Edgar Alcaraz from the 412th CS Communication Focal Point also decided to try to lend his hand in the weather squadron’s solution as well, regardless of having minimal experience in the area.  This breadth of experience amongst participants is highly encouraged during the event.

“This is my first Hackathon. I’ve never really dealt with the whole data management and data analysis,” said Alcaraz. “When I saw the e-mail come through there was no minimum experience necessary so I wanted to get a feel for it and learn about it.
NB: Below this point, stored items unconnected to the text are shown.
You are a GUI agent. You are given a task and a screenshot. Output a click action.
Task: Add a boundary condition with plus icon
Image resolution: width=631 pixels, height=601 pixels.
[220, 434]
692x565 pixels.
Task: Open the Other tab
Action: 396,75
Now that I’m learning about all the tools, and when I go back [to my job] I’ll be able to start developing what I’m learning here and grow on that.”

Test Point Parallels

In a continuation of processing the United States Air Force Test Pilot School data from AFTC’s first Data Hackathon, members worked together to further this data collection and effectively, organize, categorize and recall test points to substantially save time and money for the DoD.

“This time we are focusing on analyzing test points of opportunity,” said Megan Runyan, 416th Flight Test Squadron weapons integration engineer and lead for the TPS problem. “What we are trying to do is compare the test plan to the actual data to see were they ever on conditions and where they ever on conditions more times than they thought they were. This is beneficial to future mission planning to reduce flight hours. If you find out you’re constantly doing the same points that are required without having to fly that specifically, then that will reduce mission hours and the cost of flight as well as helping with analysis by having more data points.”

This is beneficial for future mission planning to reduce flight hours.

“The idea behind this is reducing flights; being able to do multiple tests from one flight,” said Quinn Seys, 416th Flight Test Squadron weapons integration engineer. “There’s a lot of data that’s being collected that’s not actually being looked at all the time.”

By modifying an algorithm to search through these large amounts of data collected on previous flights to see if test point conditions have already been met to negate the need for further flying. A flight that once was vectored to one test can now be reallocated to a newer objective, substantially reducing test cost and production timeline of Air Force aircraft.  

Being a part of Data Hackathons ends up as a win-win situation for participants looking to bring their newfound knowledge back to the work center.

“We can see how applicable it might be for our own data analysis and solutions that we create for ourselves,” said Stefan Johnson, 419 FLTS weapons integration engineer.

Runyan echoed the sentiment.

“It’s a great time to just learn and spend time learning,” she said. “This is my third Hackathon now, and in those three weeks, I have learned more about data science in general than I have in my entire career so far. It’s a chance to learn and network.”

Learning was exactly what Donna Witt, Air Force Research Lab’s librarian, had in mind too when she heard about the Hackathon from a SparkEd meeting.

“I just want to learn anything and everything,” said Witt. “This is totally new to me but it makes me think in different ways.”

Witt contributes to the team by pre-processing, extracting, and organizing information so that the team can work that data into their roles.  

“I’ve always had an interest in coding, but at a really low level, along with processes and automation.”

The Future of Data Hackathon

More information about the AFTC Data Hackathon can be found in DAF365 teams by searching “AFTC Data Hackathon” or by using the join code b4x02wc. 

The representatives of the Data Hackathon encourage more people from any career, regardless of skillset, to participate to widen the improvement of data analytics. 

“Everyone has a part to play in the data revolution,” Soileau said. “This is how we accelerate change in the 21st century.”